During my time in Sweden we discussed the many different areas of the eBook world, including DRM (of course), the processes involved in going from scanned document (TIFF/PDF/DOC) to an eBook Master format and onto ePub creation itself.
Now, the people at Publit are a group of very talented individuals with plenty of technical knowledge, yet there were aspects of ePub which has left them somewhat perplexed. There were two main points which I found interesting and have heard before around the web so I thought I would share them here.
“What flavours of ePub exist?” There is only one flavour of ePub, although it does currently support two different core formats; XHTML and DTBook (Daisy Talking Book). I won’t go further into what makes an ePub here as Jon Noring has already written an excellent article over at Teleread.org; ePub Demystified.
They were also asking if I thought “the next release of ePub would have more advanced features?” (meaning video and Flash media). The answer to this question is that video and Flash, along with audio, are already possible.
The ePub standard (OPS) can already use these types of media because the standard is built upon XHTML, a standard that already supports advanced media. The problem arises not from ePub but from the reading systems’ ability to render these advanced features.
ePub can do more than most people think; the main restriction is the reading system not the format.
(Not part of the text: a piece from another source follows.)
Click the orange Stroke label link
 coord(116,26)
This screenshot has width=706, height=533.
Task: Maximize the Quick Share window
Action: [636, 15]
I guess the question should be, when will the reading systems allow us to use more advanced media.
We also had a number of discussions on Master Formats (TEI, DTBook, DocBook, etc.) and which is the best to go for. That’s a difficult question but one thing that ties in with my recent thoughts is the question as to whether we can use the native DTBook format not only as the end user ePub format, but also as the eBook master. I will be looking into this further myself but if anyone has any thoughts on the use of DTBook then please share.
admittedly, i’m an epub newb, but after researching it a bit, i came to the understand that one of the purposes of ePub is that it can be both a master format AND a format for distribution. (i read this in a presentation about epub, which is available on the IDPF website.) As such, isn’t the question of “master format” mostly pointless?
Furthermore, my feelings on XHTML or DTBook are 99% in favor of XHTML. (I haven’t read much on DTBook, however.) First, XHTML is MUCH more widespread, well understood, and therefore simpler for developers (of reading systems) to implement in their software–either from scratch or from using pre-existing XHTML libraries. Second, for the same reasons, XHTML is easier for the the notice ePub creator to use. Thirdly, I’d question the long-term relevance of DTBook, while I have some faith that XHTML will be around for a long time.
A final consideration is this: the reading of ePub in the browser. Using XHTML dramatic lowers the barrier on reading ePub in browsers. Why would we want to read our ePub books in an internet browser? To have fantastically simple support for “advanced” features like video and flash. As ePub is, basically, similar to a webpage, I believe it would be wise not to alienate one’s “master files” from the already wide-spread reading systems known as web browsers.
In terms of advanced features, although the ePub spec allows video and other media types, making these media commonly supported by reading systems may take requiring support from reading systems, as PNG etc are required now. Of course, there’s also the question of hardware and file size. Hardware, particularly e-paper screens just are not suitable for video content, and these e-paper devices are becoming more and more popular. Video and flash would also impact battery life greatly. Adding video, sound, etc to ebooks also would increase the file size, making it more troublesome for consumers to download, as well as making it less likely for “free” over-the-air downloads such as what makes the Kindle so popular. 1MB files–ok; 200MB files–might make wireless carriers cringe.
That said, I feel that there won’t be much demand for “enhanced” ebooks for the time being, except within the realm of how-to, technical books, school text books, and possibly magazines. Those who read novels for pleasure probably won’t be fans of obtrusive videos or sounds.
whew… =)
As master-format, I think ePub is ill-advised, and for a number of reasons:
1. The standard duplicates some information (meta-data) in various places. Keeping this consistent will be a headache.
2. Although it basically is a standard zip file with standard XHTML inside, direct editing still remains somewhat complex, due to the special requirements put on the zip format, not achieved by all zip applications.
3. XHTML is really not rich enough to include various semantics you want to include in master-files. It tends to be used to reflect typographic instead of logical structure of the text.
For existing books, I’ve been using the TEI format as master format for years, and I am quite happy with it. It allows me to encode almost everything I encounter in real-life books. For new books DOCBook might be more appropriate, depending on the editors preferences.